Architecture Overview
The primary components of the Twi-XL API architecture are depicted below:
Figure - The Twi-XL Architecture
twi-xl-python
The twi-xl-python package is a Python library for interfacing with the Twi-XL API and download the query results.
Twi-XL API
The Twi-XL API is the interface to the Twi-XL functionality. This interface is responsible to translate the incoming requests - from the twi-xl-python library - to search tasks and return the results.
Athena
The Athena is the interactive query service that is used to analyze the TwiNL Twitter archive.
TwiNL archive
The TwiNL twitter archive is stored in an Amazon S3 Bucket. The twitter messages are aggregated, partioned and compressed to reduce the total size and improve the search performance.
Athena results
The results of the Athena queries are stored in an Amazon S3 bucket.
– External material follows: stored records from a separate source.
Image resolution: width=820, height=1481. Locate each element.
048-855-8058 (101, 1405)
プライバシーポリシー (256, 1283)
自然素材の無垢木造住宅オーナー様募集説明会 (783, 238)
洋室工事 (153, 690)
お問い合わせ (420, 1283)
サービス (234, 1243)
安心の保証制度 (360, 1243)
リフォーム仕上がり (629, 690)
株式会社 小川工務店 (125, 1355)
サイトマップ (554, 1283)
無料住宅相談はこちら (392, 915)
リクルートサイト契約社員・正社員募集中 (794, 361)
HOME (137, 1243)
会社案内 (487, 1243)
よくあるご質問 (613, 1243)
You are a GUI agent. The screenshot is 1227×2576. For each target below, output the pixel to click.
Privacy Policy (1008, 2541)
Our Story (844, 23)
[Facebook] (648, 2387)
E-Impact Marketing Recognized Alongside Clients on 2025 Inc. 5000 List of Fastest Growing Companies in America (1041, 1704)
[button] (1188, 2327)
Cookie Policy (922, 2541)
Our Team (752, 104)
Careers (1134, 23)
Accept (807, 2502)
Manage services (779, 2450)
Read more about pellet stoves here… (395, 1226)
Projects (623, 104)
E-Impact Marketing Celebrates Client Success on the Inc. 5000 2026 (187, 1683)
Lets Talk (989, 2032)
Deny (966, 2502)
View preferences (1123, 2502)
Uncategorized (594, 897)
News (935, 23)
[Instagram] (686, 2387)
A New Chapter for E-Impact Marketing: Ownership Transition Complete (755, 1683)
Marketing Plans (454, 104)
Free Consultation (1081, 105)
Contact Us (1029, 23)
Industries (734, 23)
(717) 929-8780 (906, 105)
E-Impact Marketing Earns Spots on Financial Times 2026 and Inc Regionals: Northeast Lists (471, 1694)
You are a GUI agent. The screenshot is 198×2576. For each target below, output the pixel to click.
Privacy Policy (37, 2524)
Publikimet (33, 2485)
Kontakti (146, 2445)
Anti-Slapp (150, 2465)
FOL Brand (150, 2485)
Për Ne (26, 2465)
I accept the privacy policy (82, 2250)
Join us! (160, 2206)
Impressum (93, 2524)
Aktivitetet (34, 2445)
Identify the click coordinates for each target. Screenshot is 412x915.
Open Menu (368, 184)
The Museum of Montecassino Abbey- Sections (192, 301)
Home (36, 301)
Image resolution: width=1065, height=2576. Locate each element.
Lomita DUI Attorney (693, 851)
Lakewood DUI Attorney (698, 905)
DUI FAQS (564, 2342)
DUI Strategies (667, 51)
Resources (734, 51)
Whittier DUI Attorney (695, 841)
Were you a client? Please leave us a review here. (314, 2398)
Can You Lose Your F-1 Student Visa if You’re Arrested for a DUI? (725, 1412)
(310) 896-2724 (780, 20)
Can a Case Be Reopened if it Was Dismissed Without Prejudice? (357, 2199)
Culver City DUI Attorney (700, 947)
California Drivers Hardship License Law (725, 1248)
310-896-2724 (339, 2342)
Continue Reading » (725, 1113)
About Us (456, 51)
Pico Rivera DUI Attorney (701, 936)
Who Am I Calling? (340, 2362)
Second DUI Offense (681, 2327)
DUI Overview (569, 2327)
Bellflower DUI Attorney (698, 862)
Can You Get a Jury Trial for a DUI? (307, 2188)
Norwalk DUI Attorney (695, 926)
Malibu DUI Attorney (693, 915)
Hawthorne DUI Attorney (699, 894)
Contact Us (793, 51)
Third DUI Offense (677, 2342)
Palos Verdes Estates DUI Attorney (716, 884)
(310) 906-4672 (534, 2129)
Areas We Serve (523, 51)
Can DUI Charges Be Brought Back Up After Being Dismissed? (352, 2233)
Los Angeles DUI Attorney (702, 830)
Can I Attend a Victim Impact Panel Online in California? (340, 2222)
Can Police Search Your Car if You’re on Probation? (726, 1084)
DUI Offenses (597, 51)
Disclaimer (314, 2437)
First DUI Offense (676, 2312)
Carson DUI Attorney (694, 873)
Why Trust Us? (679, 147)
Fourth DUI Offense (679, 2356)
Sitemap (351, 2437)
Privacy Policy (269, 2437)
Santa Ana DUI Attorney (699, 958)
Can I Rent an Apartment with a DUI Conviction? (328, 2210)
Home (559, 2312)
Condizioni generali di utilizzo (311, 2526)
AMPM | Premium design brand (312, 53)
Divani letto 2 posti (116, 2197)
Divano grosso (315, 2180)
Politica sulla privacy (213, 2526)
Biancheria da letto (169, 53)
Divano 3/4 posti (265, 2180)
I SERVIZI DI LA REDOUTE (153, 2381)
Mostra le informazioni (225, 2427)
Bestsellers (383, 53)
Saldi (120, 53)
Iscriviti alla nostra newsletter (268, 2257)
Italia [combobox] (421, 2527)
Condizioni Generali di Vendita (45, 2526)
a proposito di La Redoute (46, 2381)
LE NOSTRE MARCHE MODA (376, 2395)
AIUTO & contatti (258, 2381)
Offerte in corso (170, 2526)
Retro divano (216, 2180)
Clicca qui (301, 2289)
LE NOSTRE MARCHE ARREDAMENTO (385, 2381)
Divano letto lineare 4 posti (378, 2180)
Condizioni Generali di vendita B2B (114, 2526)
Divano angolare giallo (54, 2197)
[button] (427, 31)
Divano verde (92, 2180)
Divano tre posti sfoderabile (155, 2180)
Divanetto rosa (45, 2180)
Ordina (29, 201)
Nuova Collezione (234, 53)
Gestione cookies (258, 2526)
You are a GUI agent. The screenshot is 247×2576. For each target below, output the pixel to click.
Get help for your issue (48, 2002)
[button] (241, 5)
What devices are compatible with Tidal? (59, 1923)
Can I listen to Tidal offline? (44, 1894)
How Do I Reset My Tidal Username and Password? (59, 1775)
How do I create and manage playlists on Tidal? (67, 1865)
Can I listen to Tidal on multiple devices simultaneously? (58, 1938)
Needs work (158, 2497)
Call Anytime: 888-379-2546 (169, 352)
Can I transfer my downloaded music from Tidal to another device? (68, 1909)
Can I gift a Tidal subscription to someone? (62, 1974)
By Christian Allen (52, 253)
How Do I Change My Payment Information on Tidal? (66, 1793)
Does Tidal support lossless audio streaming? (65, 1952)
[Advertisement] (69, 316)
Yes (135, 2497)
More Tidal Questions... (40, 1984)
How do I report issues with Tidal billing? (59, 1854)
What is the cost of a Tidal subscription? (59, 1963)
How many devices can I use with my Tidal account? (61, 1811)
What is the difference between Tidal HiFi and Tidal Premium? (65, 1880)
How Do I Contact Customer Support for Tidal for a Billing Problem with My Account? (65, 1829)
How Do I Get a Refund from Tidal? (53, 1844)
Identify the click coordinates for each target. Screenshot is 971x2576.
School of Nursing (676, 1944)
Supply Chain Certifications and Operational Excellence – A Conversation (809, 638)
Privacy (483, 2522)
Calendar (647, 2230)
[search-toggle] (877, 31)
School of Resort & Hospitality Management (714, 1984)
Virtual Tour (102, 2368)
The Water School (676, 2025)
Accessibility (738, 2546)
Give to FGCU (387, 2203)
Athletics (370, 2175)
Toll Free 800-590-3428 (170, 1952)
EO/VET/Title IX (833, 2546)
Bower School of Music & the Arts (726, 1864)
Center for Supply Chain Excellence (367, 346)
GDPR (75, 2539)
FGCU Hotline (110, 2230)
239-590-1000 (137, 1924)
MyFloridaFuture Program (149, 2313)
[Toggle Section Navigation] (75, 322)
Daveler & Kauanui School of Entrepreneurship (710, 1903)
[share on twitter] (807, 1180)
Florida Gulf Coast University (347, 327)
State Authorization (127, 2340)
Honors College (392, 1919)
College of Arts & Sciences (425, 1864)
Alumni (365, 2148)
These results are automatically downloaded by the twi-xl-python
Twitter scraper
The TwiXL scraper is responsible for collecting new Dutch tweets and store them in the Raw tweets bucket.
Raw tweets
The raw tweets are stored in an Amazon S3 Bucket.
Step Function workflow
The Step Function workflow collects and compress the latest scraped tweets and are added to the TwiNL archive. Every night this workflow is started.